Ninety-nine-point-one percent of the Palestinian populous has not received a Gospel witness.[23] Nearly five million people live within Gaza and the West Bank, and 99.1 percent of them—99.1% of nearly five million people—are categorically unreached. Palestinian territories have an annual Gospel growth rate of precisely 0.0%[23]—so when our Twitter hashtags start trending some kind of #PrayForGaza solidarity sentiment, it is only that. It is only sentiment and it will be buried by the hashtag algorithm ten seconds later when something else goes viral. If we cared about the Palestinians, we’d get our feet on the ground and give them a Gospel witness. A Gospel witness is not a kind humanitarian witness. It includes that, but it is not limited to water distribution. It cannot be.[24] If we loved Jesus, we’d pour every drop of our blood and Bethany offering[25] out on the soil of the Promised Land if that’s what it took to do something about the border fence. If that's what it took to bring Him back.[26]
If we do not sober up and have a collective “come to Jesus” moment, I’m not sure we’re going to do the Middle East any good.
But believers are not debased, and we are not in the dark.[27] We are not bastard pagans.[28] We have a Father, and He is not unkind.
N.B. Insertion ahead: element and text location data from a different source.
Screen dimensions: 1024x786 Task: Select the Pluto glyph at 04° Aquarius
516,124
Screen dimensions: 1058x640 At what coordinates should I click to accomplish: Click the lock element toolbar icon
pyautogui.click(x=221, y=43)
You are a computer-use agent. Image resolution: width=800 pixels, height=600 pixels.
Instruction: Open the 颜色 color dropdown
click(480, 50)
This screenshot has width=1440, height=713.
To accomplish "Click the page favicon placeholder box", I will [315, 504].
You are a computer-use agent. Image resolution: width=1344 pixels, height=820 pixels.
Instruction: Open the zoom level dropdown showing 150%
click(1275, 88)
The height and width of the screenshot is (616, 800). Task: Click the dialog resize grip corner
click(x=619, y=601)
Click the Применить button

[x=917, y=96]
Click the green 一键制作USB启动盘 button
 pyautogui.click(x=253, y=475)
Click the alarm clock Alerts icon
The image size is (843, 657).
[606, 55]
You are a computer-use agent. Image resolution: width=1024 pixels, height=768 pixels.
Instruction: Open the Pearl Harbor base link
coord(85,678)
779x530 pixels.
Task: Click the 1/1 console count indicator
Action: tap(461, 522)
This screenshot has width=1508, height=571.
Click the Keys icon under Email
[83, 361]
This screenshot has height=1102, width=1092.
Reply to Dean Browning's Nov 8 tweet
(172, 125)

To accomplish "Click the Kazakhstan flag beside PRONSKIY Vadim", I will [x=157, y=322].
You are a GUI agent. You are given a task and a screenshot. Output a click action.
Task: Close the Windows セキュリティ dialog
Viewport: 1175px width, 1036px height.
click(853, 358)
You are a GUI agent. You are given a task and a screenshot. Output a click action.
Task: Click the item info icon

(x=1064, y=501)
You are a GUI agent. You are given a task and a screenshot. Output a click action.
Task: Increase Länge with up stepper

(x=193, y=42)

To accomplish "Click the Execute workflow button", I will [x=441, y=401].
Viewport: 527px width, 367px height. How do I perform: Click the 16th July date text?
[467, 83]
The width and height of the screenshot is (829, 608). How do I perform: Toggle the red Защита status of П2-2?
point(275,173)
Our Father is not unkind. He is the Father of mercies and lights.[29] He turned—and turns—the lights on for us. We have all the information we need.[30] We do not need to live in delusion. Scripture equips and enables us to respond intelligently and compassionately to Jerusalem, Ramallah, and Gaza with a distilled Gospel-clarity, free from “sides” and narrative banners that only betray our own ignorance and unbelief.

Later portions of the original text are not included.